Just to be clear, I prefer insert caddys for a lot of tools like this, but when the grand estate sale comes around, my kids will get more revenue selling tools that come in a nice fitted wooden box.   LOL


----------



## woodchucker

@davidpbest  nice boxes for the stones Dave. That's where I think boxes make sense. Stones are easy to fracture and oily.. So boxes are good protection.

edit: and remember these are only my opinions, I'm not telling anyone that it's good or bad, just how I feel. And if that helps make a decision ok, if you disagree ok.
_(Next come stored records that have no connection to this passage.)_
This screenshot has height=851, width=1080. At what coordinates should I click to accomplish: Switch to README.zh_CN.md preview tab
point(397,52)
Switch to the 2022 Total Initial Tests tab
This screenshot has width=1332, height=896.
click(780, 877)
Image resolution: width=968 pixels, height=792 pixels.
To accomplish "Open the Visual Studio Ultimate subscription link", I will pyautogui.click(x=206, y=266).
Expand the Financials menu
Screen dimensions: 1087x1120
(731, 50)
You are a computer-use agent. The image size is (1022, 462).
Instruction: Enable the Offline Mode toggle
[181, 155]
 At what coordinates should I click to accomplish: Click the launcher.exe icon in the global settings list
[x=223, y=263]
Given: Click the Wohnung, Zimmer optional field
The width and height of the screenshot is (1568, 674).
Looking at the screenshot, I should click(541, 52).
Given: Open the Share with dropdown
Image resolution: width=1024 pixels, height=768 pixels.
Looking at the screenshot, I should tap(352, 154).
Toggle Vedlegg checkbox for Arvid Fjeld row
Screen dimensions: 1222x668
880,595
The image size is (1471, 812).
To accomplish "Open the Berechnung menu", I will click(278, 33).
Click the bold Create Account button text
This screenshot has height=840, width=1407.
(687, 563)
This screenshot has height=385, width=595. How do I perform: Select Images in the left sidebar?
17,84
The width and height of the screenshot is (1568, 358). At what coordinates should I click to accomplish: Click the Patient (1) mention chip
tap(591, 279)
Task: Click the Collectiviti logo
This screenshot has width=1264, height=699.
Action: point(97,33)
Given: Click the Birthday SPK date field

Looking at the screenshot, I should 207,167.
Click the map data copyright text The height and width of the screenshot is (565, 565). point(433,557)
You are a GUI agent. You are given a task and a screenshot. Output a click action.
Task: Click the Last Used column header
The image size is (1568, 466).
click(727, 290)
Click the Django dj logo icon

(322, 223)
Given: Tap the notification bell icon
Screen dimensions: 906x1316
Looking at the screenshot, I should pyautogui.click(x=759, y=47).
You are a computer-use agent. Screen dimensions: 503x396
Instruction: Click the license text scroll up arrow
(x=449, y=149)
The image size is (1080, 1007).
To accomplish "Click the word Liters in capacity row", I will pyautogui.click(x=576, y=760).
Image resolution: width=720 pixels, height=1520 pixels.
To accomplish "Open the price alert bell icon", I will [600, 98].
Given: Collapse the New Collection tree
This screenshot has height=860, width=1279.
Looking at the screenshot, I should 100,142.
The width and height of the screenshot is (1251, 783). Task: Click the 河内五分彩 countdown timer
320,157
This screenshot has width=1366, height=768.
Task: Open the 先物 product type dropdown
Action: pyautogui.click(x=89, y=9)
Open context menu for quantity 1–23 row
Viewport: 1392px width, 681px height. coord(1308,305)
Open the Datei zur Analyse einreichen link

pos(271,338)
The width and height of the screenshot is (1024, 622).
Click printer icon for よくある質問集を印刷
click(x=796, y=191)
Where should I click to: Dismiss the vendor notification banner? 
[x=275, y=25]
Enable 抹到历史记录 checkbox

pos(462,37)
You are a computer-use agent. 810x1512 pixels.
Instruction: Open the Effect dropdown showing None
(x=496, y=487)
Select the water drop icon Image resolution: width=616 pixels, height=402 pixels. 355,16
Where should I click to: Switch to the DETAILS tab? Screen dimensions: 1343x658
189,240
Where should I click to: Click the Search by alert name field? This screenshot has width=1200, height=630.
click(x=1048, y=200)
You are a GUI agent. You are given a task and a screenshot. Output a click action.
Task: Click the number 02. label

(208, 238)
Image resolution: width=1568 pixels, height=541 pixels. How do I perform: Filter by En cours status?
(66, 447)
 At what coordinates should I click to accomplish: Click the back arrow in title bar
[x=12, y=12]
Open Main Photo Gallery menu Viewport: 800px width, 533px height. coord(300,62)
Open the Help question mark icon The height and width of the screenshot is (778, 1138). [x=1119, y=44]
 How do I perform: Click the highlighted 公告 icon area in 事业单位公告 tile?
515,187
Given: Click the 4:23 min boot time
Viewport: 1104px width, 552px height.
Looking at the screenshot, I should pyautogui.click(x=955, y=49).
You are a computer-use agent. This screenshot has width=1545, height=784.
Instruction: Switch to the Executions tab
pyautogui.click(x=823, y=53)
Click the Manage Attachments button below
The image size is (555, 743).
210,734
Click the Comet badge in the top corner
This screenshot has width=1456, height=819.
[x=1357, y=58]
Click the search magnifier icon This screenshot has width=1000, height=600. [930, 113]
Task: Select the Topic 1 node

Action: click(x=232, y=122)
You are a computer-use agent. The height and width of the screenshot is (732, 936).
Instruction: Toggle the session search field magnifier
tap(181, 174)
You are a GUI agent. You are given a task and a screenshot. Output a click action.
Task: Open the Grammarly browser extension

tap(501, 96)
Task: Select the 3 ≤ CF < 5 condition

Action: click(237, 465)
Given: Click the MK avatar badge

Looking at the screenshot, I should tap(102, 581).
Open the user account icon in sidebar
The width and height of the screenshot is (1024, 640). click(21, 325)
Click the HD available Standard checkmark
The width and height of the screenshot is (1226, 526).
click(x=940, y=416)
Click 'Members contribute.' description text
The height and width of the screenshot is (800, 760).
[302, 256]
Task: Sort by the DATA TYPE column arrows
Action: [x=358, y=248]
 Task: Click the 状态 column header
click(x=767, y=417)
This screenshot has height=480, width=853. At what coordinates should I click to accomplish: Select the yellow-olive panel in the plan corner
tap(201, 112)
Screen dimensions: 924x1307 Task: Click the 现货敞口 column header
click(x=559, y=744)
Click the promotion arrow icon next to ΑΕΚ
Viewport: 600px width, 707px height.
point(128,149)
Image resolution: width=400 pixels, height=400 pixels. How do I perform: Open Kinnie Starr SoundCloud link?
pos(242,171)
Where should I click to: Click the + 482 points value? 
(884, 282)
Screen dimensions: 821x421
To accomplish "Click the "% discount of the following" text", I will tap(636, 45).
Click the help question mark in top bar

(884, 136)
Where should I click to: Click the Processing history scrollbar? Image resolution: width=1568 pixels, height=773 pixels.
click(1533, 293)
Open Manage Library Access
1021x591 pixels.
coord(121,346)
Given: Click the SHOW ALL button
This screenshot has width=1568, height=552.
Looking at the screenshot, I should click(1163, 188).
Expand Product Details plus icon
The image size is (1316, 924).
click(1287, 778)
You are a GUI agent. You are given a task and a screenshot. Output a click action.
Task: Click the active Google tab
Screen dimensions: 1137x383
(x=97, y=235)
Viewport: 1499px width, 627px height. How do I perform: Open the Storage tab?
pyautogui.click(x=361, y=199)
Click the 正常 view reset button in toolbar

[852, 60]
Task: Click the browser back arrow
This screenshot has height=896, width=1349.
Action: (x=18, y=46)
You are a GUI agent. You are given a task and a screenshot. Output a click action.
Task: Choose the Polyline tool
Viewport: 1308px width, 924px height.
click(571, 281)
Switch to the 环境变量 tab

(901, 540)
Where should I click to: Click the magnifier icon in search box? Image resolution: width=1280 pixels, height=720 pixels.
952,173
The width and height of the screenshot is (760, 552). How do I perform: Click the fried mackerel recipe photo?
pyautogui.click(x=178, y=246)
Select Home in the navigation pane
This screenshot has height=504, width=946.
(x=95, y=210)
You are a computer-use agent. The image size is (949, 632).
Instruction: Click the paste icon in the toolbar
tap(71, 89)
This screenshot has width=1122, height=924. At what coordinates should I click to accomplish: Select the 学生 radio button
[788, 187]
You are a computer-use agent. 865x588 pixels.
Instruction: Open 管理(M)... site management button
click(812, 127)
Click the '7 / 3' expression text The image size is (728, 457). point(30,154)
we all like different things.. except it appears we all like to work metal/plastic/wood/ and make things.


----------



## firemaker76

davidpbest said:


> Similar - it's a marine version of HDPE called King Starboard which is impervious to solvents and UV light.  _*McMaster has it*_, as does *Tap Plastics.*  I use it for a lot of things in the shop - my *chuck saddles* are another good example:
> 
> View attachment 380699


Got it, I was just looking at some on McMaster Carr.  I have several projects in mind that I could use some of that for.....and now after seeing those chuck saddles, I'll have to add that to my list LOL.  Thanks very much David.  Your projects absolutely inspire.

-Mitch H.


----------



## McDingus

These have been on my todo list for a while now. Nice design and great work. Thanks for sharing.


----------



## firemaker76

McDingus said:


> These have been on my todo list for a while now. Nice design and great work. Thanks for sharing.


Thank you


----------



## Christianstark

I am ashamed of my jacks now.


----------



## firemaker76

Christianstark said:


> I am ashamed of my jacks now.


LOL thanks man, but I can't lie.....I had one almost complete and was making the final cleanup pass on the internal threads when I accidentally bumped the compound rest and had to start over.  (Large palm to forehead and swift kick to a**)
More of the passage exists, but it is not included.